Turkey’s annual inflation rate in January slowed less than expected, sending the lira higher as the central bank ruled out an extraordinary meeting to cut interest rates on Wednesday.
The consumer price index rose 7.24% from a year earlier and was 1.1% higher than the previous month, the state statistics agency said Tuesday.
January’s CPI was expected to be up 6.8% annually and 0.67% higher than a month earlier, according to a survey by The Wall Street Journal.
Turkey’s annual inflation rate was 8.17% in December.
The domestic producer price index increased 3.28% on the year and rose 0.33% on the month.

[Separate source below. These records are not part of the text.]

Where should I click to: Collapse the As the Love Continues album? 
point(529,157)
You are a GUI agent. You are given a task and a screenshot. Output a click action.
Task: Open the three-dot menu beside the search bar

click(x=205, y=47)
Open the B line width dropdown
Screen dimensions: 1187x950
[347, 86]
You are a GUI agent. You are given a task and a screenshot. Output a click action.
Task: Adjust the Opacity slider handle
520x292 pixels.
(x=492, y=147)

The central bank said after the release of the data that its Monetary Policy Committee would assess the country’s inflation outlook in detail at its regular meeting which will be held on the Feb. 24.
Governor Basci said on Monday depending on the “strength of disinflation, we will decide whether to call a meeting or not.” He said last week he might convene an extraordinary monetary policy committee meeting on Feb. 4 if the annual inflation rate dropped more than one percentage point in January.

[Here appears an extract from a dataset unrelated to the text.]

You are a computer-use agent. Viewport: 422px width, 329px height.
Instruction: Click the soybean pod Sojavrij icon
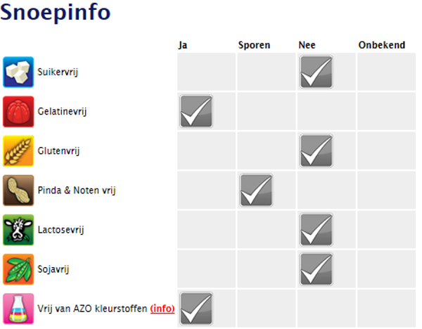pyautogui.click(x=18, y=269)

His comments came amid mounting government pressure to ease borrowing costs to bolster economic growth. Turkey’s lira weakened to a record low of 2.4479 against the dollar on Friday on expectations of a rate cut and a broader emerging market selloff.
At 0825 GMT, the Turkish lira was trading at TRY2.4144 against the dollar, compared with TRY2.4328 before the data release. The yield on two-year benchmark government bonds was 6.98%, compared with 6.95% early Tuesday. The main BIST-100 stock index was down 0.3%.